Mais on dit, en parlant de chemin, passez chez moi quand votre chemin s'adonnera: et en termes de marine, que le vent adonne, pour signifier qu'il est favorable.

AMBRE, pour désigner l'allure d'un cheval, est une faute: dites amble,—aller l'amble.

AMONT, terme de batellier, qui signifie, en remontant la rivière: pays d'amont,—ce bateau arrive d'amont.

On voit par là combien sont répréhensibles les expressions, amont le coteau,—amont le Cap aux Diamans, etc.

Amont est opposé à aval. On dit, vent d'aval,—navire venant en aval,—bateau amarré en aval du pont,—en amont du pont,—en amont et en aval de la ville de Québec.

ANIMAUX. Souvent on désigne par ce mot les bestiaux et autres quadrupèdes domestiques: et l'on dit, mener les animaux au paturage,—soigner les animaux,—ces animaux sont fort gras, etc. Ce langage est incorrect, parce que le terme animal est générique, et comprend par conséquent tous les êtres animés et sensibles de la nature.
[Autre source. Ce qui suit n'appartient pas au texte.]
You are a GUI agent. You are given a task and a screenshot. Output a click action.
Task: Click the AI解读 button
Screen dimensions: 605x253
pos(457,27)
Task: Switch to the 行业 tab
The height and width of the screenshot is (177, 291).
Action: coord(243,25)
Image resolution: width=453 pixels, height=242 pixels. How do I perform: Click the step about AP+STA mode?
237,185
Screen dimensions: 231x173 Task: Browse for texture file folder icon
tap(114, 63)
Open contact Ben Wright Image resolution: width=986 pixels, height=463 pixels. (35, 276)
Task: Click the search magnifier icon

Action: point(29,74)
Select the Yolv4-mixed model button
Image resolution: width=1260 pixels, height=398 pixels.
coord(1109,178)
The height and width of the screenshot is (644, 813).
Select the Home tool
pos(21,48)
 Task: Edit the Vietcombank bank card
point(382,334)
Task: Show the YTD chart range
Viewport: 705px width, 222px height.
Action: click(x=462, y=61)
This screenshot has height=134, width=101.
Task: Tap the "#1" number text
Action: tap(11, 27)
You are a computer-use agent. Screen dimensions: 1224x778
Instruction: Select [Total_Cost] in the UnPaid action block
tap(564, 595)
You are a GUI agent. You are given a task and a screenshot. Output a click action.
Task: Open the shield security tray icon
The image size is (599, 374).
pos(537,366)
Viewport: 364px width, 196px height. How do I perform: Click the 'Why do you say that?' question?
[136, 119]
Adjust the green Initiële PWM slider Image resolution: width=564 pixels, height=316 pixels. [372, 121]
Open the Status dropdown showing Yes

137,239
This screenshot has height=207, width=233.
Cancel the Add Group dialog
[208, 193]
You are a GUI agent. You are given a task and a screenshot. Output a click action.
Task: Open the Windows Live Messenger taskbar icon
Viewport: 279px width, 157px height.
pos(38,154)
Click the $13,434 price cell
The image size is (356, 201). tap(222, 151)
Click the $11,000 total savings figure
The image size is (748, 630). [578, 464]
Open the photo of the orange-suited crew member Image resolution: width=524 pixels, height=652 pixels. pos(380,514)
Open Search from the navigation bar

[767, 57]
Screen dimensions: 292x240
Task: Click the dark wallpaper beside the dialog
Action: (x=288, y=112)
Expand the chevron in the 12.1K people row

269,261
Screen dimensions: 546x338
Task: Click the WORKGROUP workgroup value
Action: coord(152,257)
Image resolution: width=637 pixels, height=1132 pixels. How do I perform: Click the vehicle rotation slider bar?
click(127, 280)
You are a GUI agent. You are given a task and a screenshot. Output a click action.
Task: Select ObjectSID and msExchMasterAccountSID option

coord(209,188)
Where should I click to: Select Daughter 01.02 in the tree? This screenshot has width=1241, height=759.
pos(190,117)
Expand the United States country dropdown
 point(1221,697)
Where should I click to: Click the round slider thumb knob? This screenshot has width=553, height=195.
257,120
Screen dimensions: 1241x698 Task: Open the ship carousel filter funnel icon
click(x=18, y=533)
Bestiaux ou bétail ne se dit guère que pour désigner les bœufs, les vaches, les moutons, les chèvres. Quant aux chevaux, aux ânes, aux cochons, aux chiens etc., il faut les spécialiser par leurs noms.

On dit animaux domestiques par opposition aux animaux sauvages.

ANVALER pour signifier avaler, n'est pas français.

APRÈS. La clef est après la serrure: dites, à la serrure.